魯坦詩歌常被人視為玄奧、晦澀難懂,對此他這樣辯解道:〝詩歌是魔術的語言〞。雅洛斯拉夫.塞爾邦(Iaroslav Serpan)在魯坦的作品裡看到〝他以系統的對語句結構的破壞來侵犯語言。將句法付之一炬,或將其化作最基本的狀態:吶喊、喘息、事物的極點、野蠻的咒罵。〞1949年在安特衛普藝術家之家,魯坦是這樣界定他的粗野的神秘主義的,他說︰〝詩的本質首先是造物主的召喚。上帝創造詩人,召喚他,並將他燃燒成熊熊烈火,無法贖救。

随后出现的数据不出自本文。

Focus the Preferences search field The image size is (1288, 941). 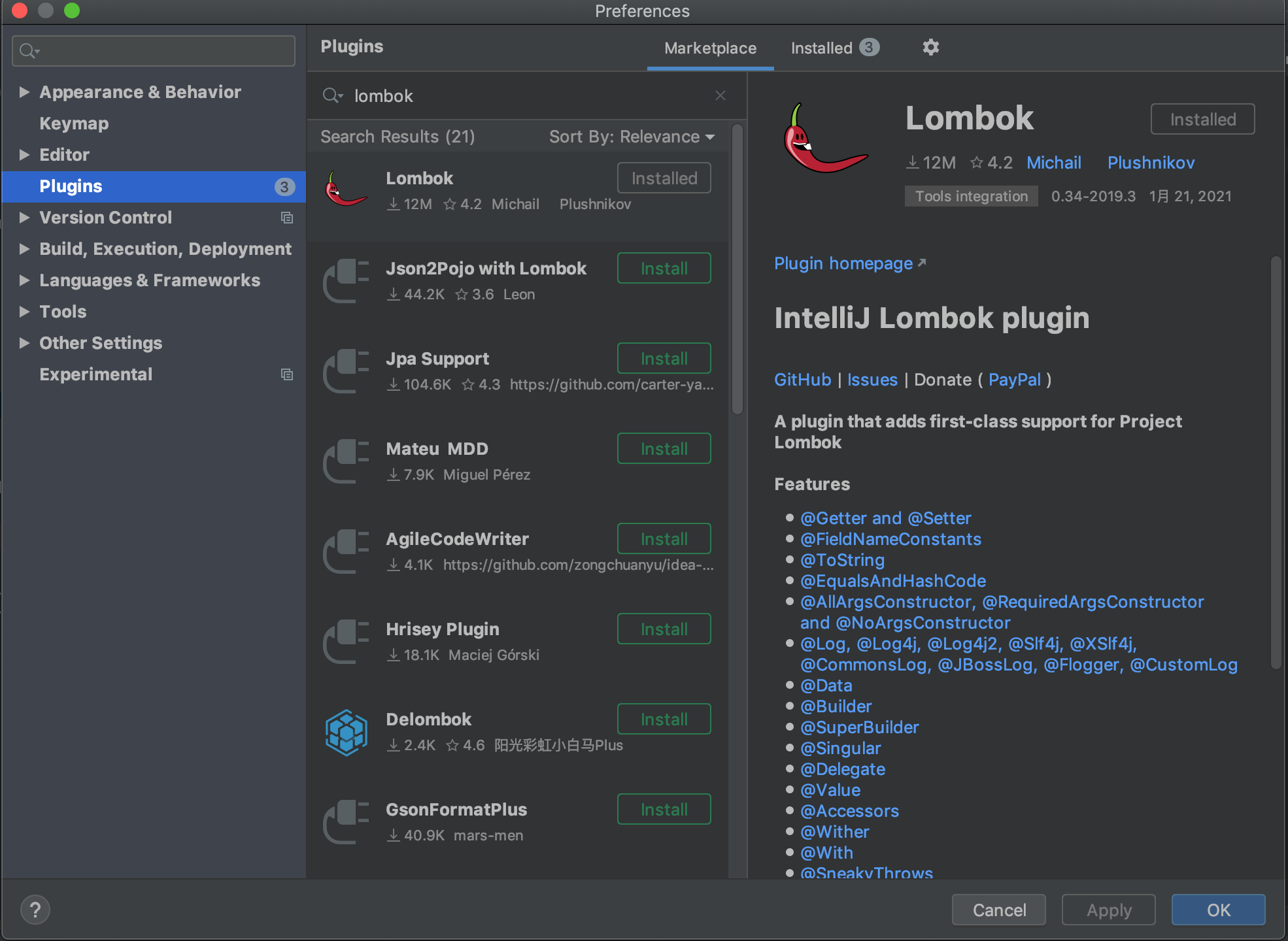point(163,51)
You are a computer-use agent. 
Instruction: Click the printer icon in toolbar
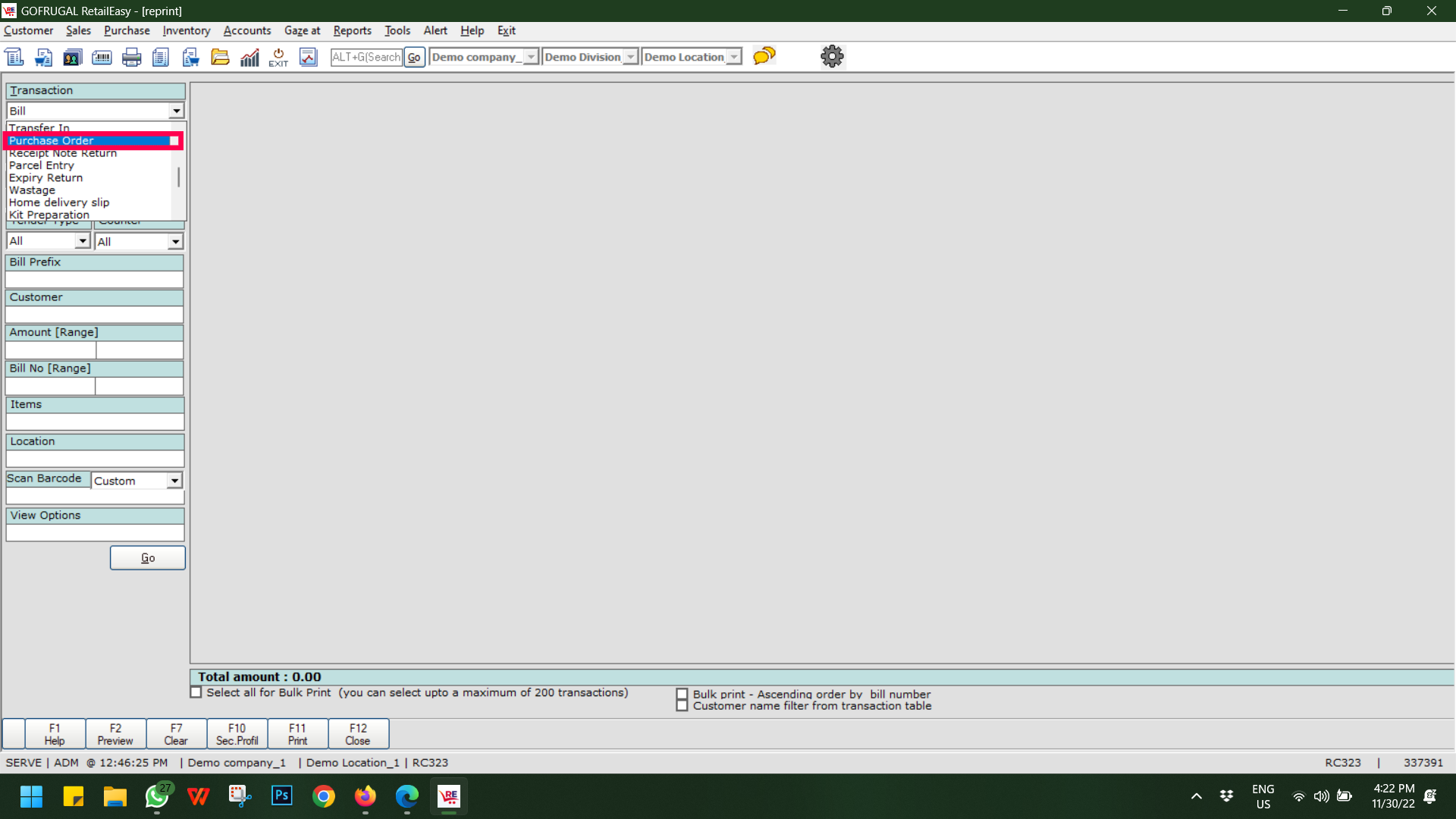[131, 57]
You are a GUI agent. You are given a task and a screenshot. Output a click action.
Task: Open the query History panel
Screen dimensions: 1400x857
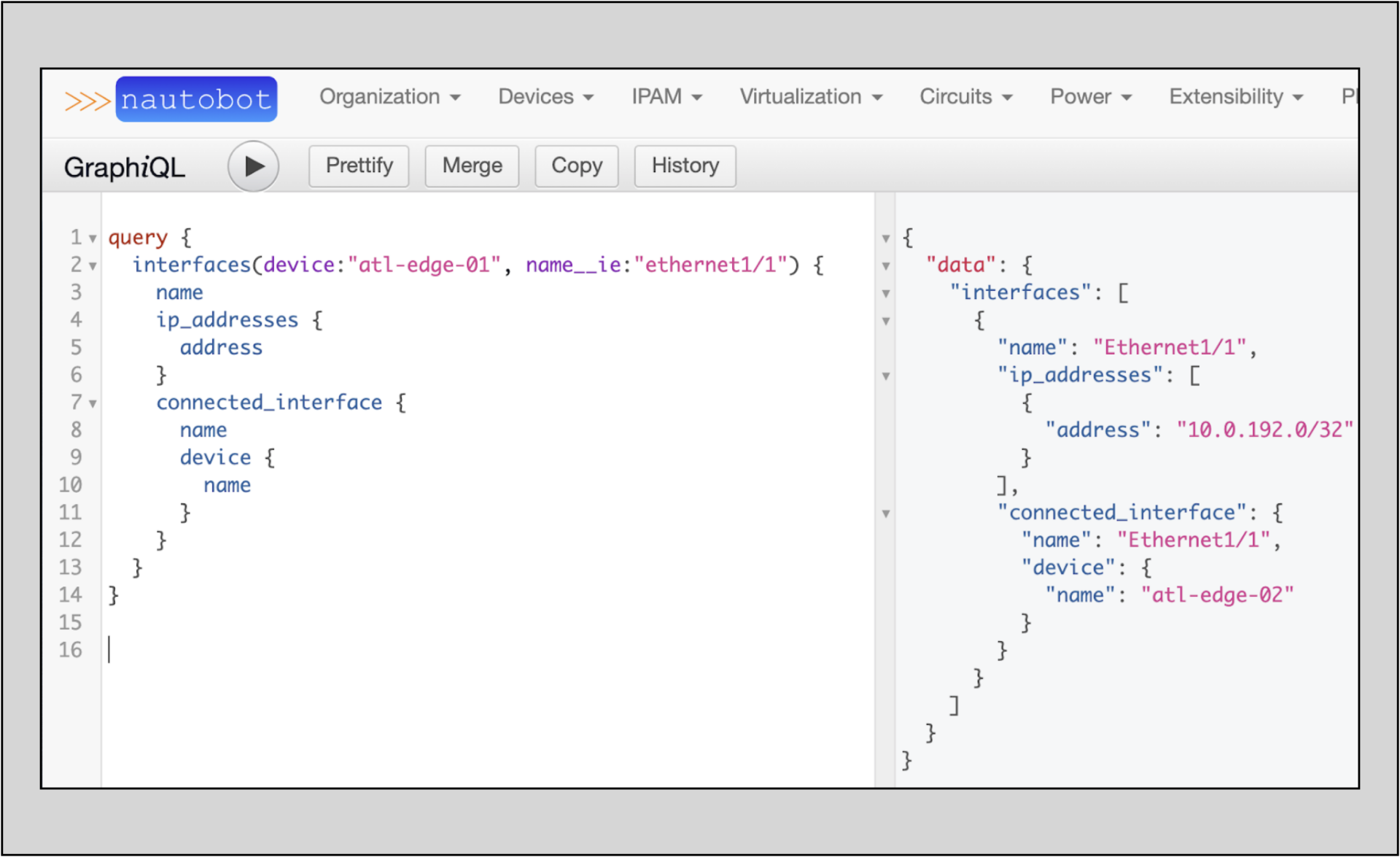coord(684,166)
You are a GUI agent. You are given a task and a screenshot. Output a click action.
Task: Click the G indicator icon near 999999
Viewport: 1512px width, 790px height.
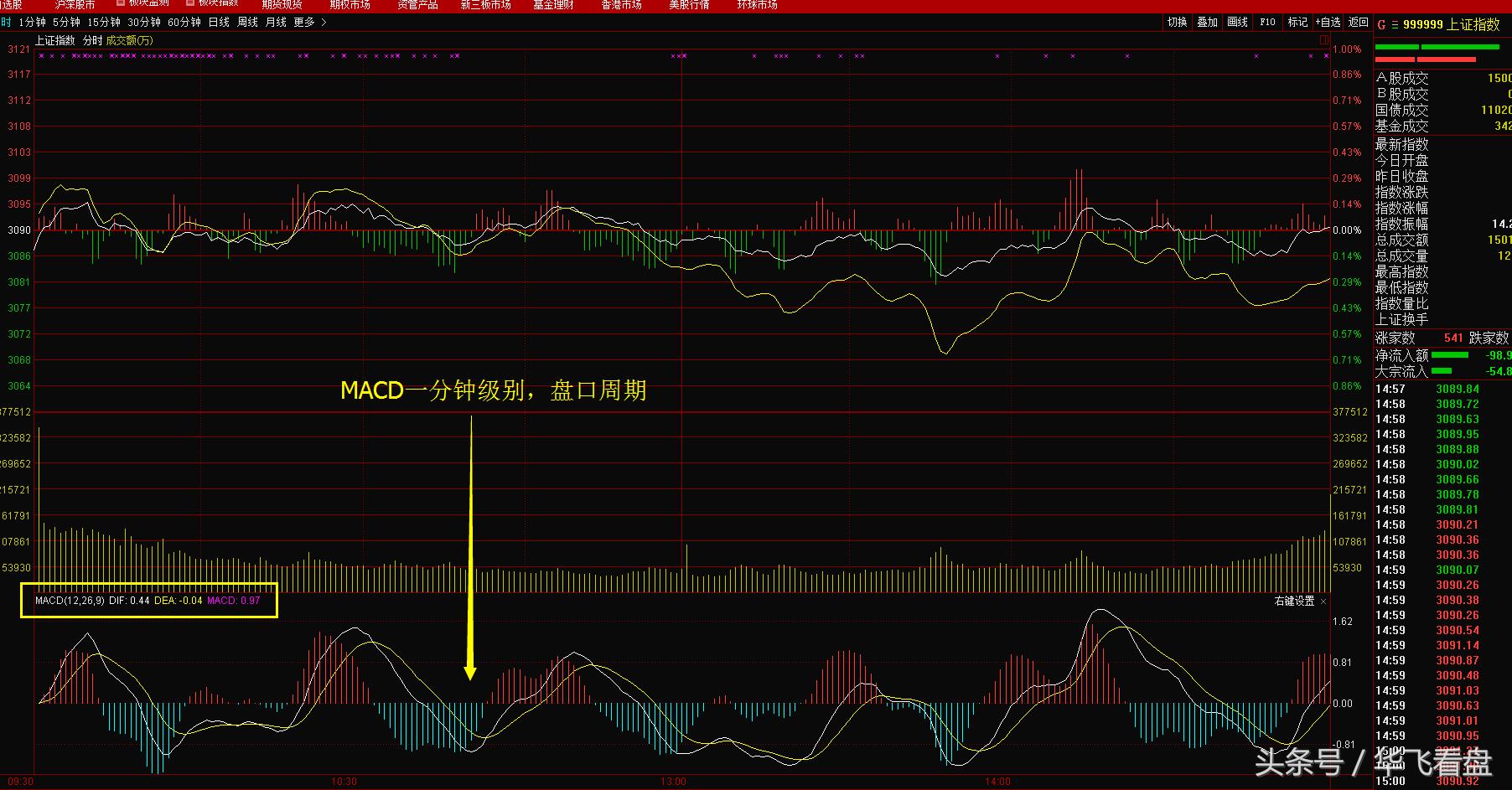coord(1381,24)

〞

對他而言,寫作是一種悲壯的舉動,〝詩的血液是汩汩湧流的純潔的血,是神聖無償的澆祭,它神秘不可理解,流向最通暢的下水道。〞他的詩被譯成眾多的語言,但他卻始終本能地與弗蘭德故鄉息息相連,在那兒他看到其歷史固有的克爾特主義,〝北歐民族共享的兩大特點,某種神秘,即一種極其神奇又荒謬的東西…… 此外,是一種所謂的宇宙主義,亦即和一切星球地力的一種關係。〞

讓.魯斯洛(Jean Rousselot)給他取了〝我們時代迷途的維京人〞的綽號。1968年,他的一本詩集取名《內心的放逐》(Exil intérieur),他覺得在觸摸了青天,激發了能量之後,是應該面對自己了。他的健康每況愈下,他到Jean-les-Pins去尋找陽光,並於1974年在那兒撒手人寰。

埃馬紐埃爾.魯坦為我們留下了甚麼?說實話我一無所知。他在世時,詩集已四散湮沒,大概沒有誰願意把它們再收集起來。但他卻屬於那一群真正為詩生活的詩人。